REPUBLIKA.CO.ID, JAKARTA -- Berbagai perubahan yang terjadi selama pandemi tak sedikit yang akan berdampak permanen. Salah satunya, terkait tren bekerja hybrid yang mulai hadir sejak satu tahun lalu.
Dikutip dari BBC, Selasa (11/5), Mark Dixon selaku chief executive operator global penyedia ruang kantor fleksibel, IWG, menjelaskan, bekerja dari rumah akan menjadi norma baru dalam dunia kerja pada masa depan. Pada awal pandemi, perusahaan seperti IWG memang sempat mengalami penuruan pertumbuhan mengingat banyaknya orang yang bekerja hanya dari rumah.
Namun, perlahan beberapa perusahaan kini juga mulai kembali mempertimbangkan untuk bekerja di kantor. Meski tidak persis seperti dulu, pada masa sebelum pandemi. "Saat ini, perusahaan makin memikirkan efisiensi dan berupaya lebih ramah lingkungan dengan menerapkan pola kerja hybrid," ujarnya.
Hal ini senada dengan laporan global dari perusahaan penyedia furnitur perkantoran asal AS, Steelcase. Dalam laporan yang dirilis awal Mei 2021 diungkapkan, mayoritas karyawan berharap untuk kembali ke kantor setidaknya selama empat hari sepekan pascapandemi.

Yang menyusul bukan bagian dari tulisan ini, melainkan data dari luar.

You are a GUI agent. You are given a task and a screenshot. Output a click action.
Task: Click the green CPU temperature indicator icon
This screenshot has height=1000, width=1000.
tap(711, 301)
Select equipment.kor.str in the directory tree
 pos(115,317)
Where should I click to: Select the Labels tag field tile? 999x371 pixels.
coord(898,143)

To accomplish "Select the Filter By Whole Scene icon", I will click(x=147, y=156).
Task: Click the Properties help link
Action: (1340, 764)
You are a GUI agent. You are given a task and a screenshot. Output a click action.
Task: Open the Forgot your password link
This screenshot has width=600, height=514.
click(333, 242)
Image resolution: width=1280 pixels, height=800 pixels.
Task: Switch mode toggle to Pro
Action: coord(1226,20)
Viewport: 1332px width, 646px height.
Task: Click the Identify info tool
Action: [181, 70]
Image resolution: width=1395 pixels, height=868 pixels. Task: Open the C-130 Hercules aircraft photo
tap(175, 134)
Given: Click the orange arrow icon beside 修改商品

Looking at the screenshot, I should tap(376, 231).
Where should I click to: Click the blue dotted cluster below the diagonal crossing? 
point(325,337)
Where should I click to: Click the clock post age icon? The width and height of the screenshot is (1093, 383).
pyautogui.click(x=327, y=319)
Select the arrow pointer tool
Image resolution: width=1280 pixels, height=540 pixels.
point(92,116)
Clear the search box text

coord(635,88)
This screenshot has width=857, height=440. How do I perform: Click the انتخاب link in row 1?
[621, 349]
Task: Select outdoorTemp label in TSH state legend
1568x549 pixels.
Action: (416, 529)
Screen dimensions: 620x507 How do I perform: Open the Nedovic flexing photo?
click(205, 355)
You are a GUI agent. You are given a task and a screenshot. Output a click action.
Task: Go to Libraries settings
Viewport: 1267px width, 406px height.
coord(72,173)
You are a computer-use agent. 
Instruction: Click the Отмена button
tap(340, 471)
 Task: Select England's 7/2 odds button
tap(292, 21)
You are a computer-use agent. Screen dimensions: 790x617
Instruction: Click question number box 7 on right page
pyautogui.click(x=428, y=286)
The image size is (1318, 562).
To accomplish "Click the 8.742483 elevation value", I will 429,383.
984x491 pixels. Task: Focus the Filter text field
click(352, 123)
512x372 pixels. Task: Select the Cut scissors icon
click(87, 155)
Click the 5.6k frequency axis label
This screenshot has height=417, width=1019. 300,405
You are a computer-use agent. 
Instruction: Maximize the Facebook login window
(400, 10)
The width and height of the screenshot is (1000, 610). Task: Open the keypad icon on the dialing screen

Laporan global dari Steelcase ini memperkirakan, konsep kerja hybrid akan menjadi norma bagi perusahaan di seluruh dunia setelah pembatasan keamanan Covid-19 dicabut. Terlepas dari meningkatnya bekerja dari rumah yang disebabkan oleh pandemi, penelitian menunjukkan, kantor akan segera mengeklaim kembali statusnya sebagai lokasi kerja utama.
Namun, hal ini juga menunjukkan sebagian besar perusahaan akan mengadopsi kebijakan kerja fleksibel dalam jangka panjang. Dengan demikian, staf dapat terus bekerja dari rumah untuk beberapa waktu.
Dilansir dari Dezeen, Ahad (9/5), laporan tersebut melibatkan 32 ribu orang dan melakukan pekerjaan di 10 negara. Mayoritas mengatakan, mereka berharap bisa menghabiskan lebih banyak waktu untuk bekerja di kantor dibandingkan di rumah pada masa depan.
Di tujuh dari 10 negara, lebih dari setengah warga yang disurvei juga mengungkapkan, mereka berharap untuk bekerja dari rumah satu hari dalam sepekan atau kurang. Penelitian tersebut juga menemukan 87 persen pemimpin perusahaan pada September 2020 diharapkan memberlakukan kebijakan kerja yang lebih fleksibel dibandingkan sebelumnya.